▶ [SOURCE EXTRACT]
##############################
Factoring is a transaction in which a business sells accounts receivables or invoices. These represent money that is due from a customer sometime in the future for cash today. Factoring allows a business to convert its receivables into instant cash should it need an emergency capital infusion. Somewhat like a discounted note, the receivable is discounted to the investor for the right to receive a payment that was billed. They are paid at full face value.
Many small and mid-size companies in safe industries such as medical, transportation, and manufacturing services (to name a few) face cash flow problems from time to time. Equipment breakdown, overhead costs, corporate tax bills and other financial obligations may cause major cash flow problems. If the company has a problem getting bank financing or an extension on an existing line of credit, factoring can solve their immediate cash flow crisis and allow them to continue to operate.
##############################
▶ [DATA SHOWN]
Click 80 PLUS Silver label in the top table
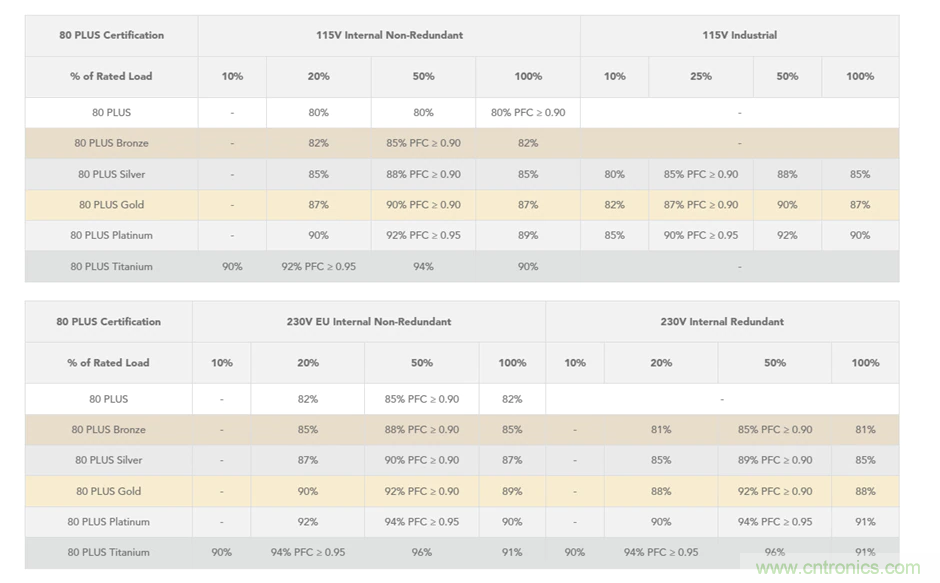Image resolution: width=940 pixels, height=583 pixels. click(x=111, y=174)
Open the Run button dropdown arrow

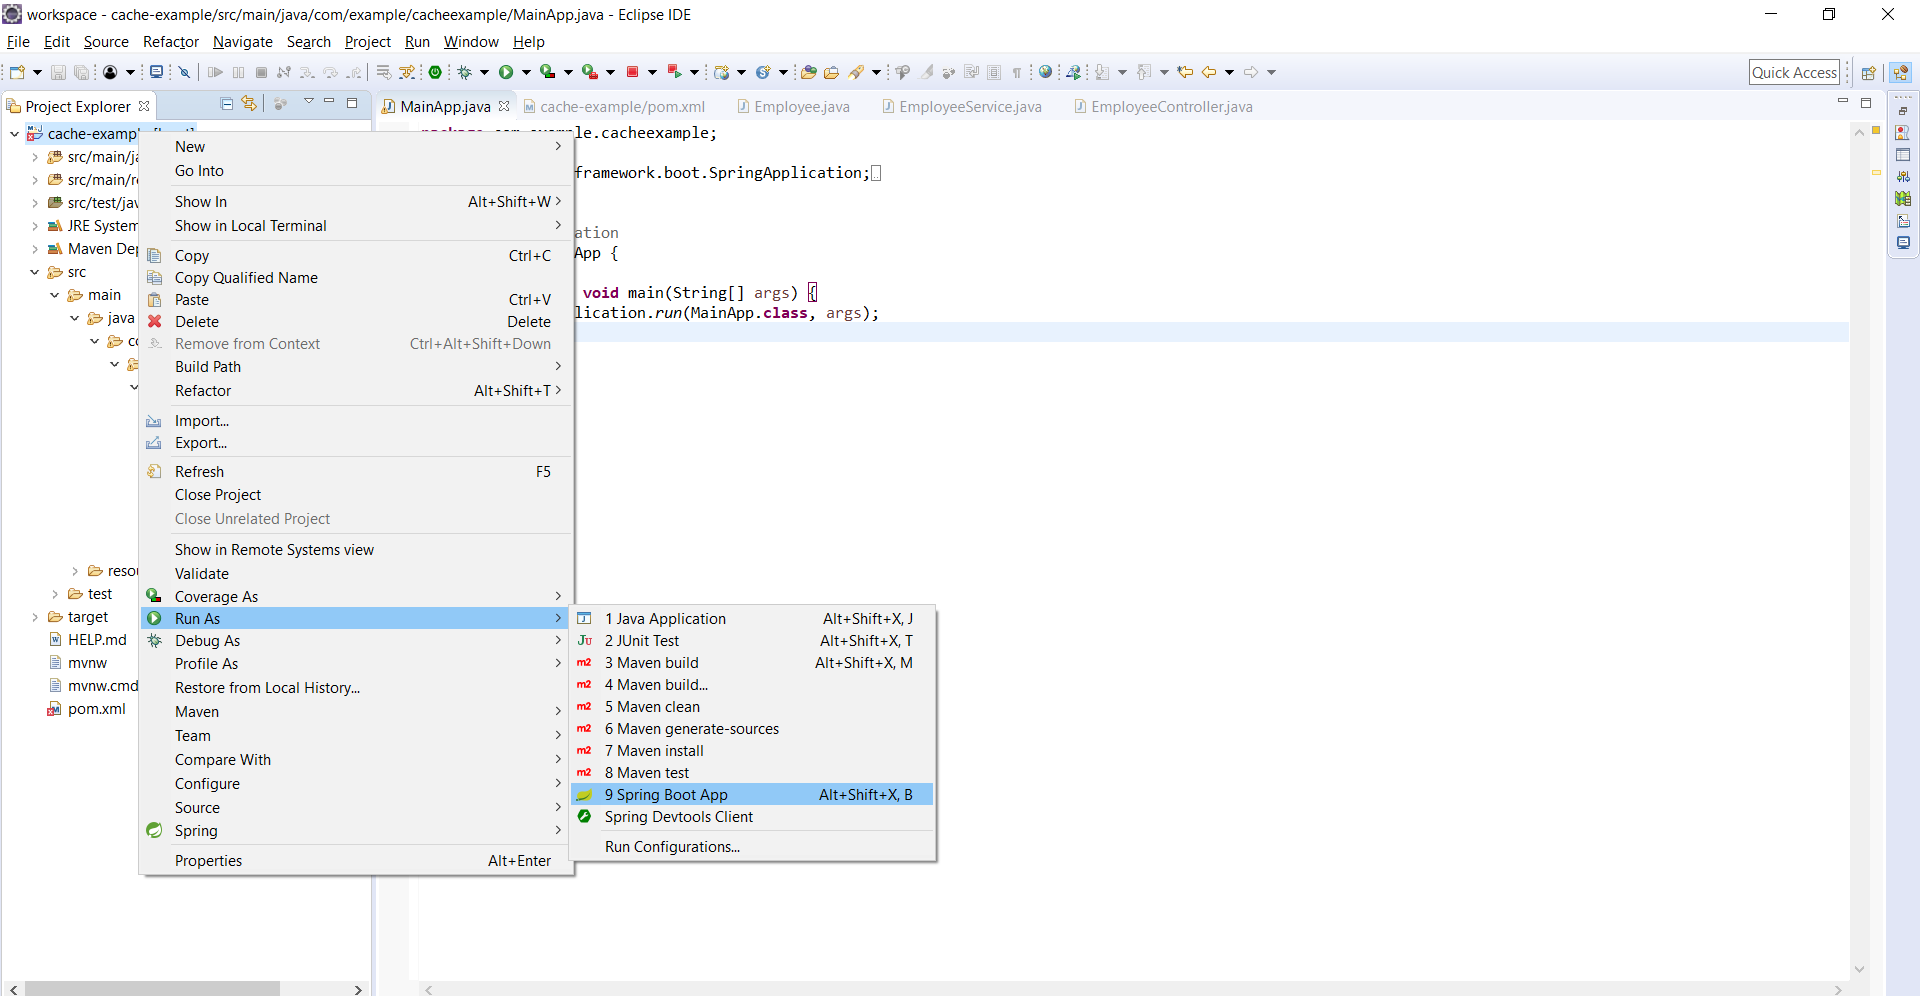click(x=526, y=72)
##############################
▶ [TASKS TO PERFORM]
(A) Reproduce everything in the passage on factoring from "Factoring is a" down to "full face value.".
(B) Continue the passage on factoring from its final sentence.
The material has no connection to the passage on factoring.

▶ [EXPECTED RESPONSES]
(A)
Factoring is a transaction in which a business sells accounts receivables or invoices. These represent money that is due from a customer sometime in the future for cash today. Factoring allows a business to convert its receivables into instant cash should it need an emergency capital infusion. Somewhat like a discounted note, the receivable is discounted to the investor for the right to receive a payment that was billed. They are paid at full face value.

(B)
Here is an example of factoring invoices in a self-directed IRA:
Terry owns a commercial landscaping company. He has a contract with the local city government to provide landscaping services throughout the city. Terry provides the service and bills the city for the negotiated amount due. Generally speaking, city governments can take up to 30 days or more to pay their invoices. Terry needs cash now to make payroll. He decides to factor this receivable to an investor who uses his self-directed IRA to advance the cash to Terry for the amount of the invoice less the discount that Terry agreed to take. The investor will receive the full amount of the invoice when the city pays Terry.
Many investors have used their self-directed IRAs to factor receivables. The IRA purchases the invoice from the client, then collects payment from the client’s customer. The difference between what the IRA bought and what is being paid is the profit from that receivable. The profit comes back into the IRA tax-deferred or tax-free if a ROTH IRA advanced the money.
Since many companies utilize factoring as a secondary tool, this type of alternative investment has become a viable option. As with every investment, the IRA owner needs to perform proper due diligence to ensure that the invoice is solid, and to protect against the possibility of non-payment.
Another option rather than a direct purchase on a receivable is to work with companies that raise capital and do factoring as a business. Either way, the key is to know what you are buying before you buy.